### WORK ITEM
With the pictures excluded, reproduce all of the data exactly.

-- DATASET RECORDS follows --

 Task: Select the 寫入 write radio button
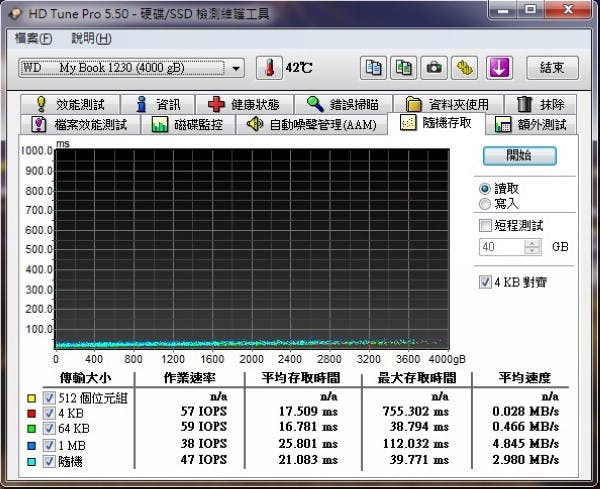486,203
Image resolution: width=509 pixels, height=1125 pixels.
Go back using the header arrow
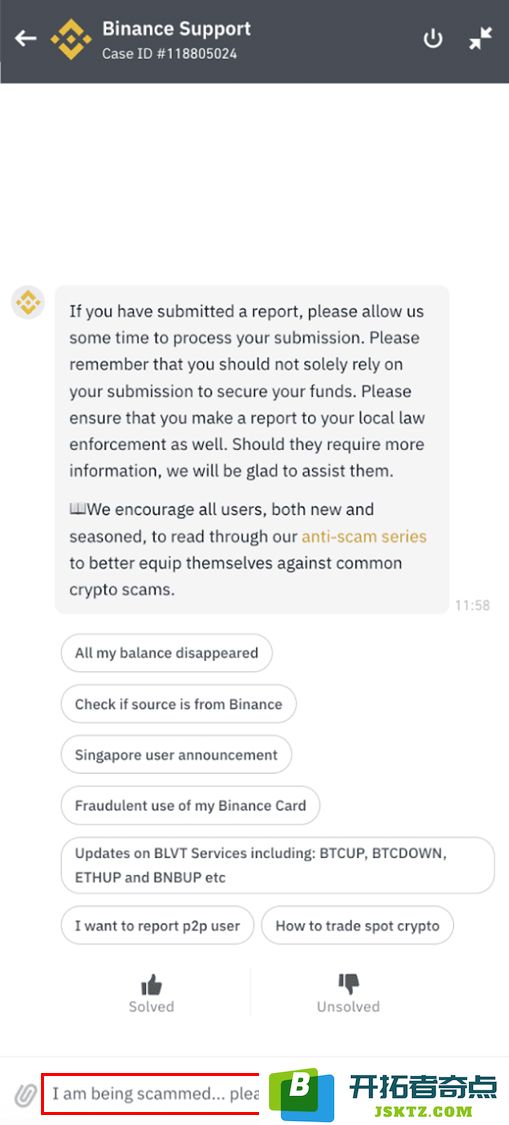coord(25,39)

-- DATASET RECORDS concluded --

### REPLY
 Task: Select the 寫入 write radio button
486,203
Image resolution: width=509 pixels, height=1125 pixels.
Go back using the header arrow
coord(25,39)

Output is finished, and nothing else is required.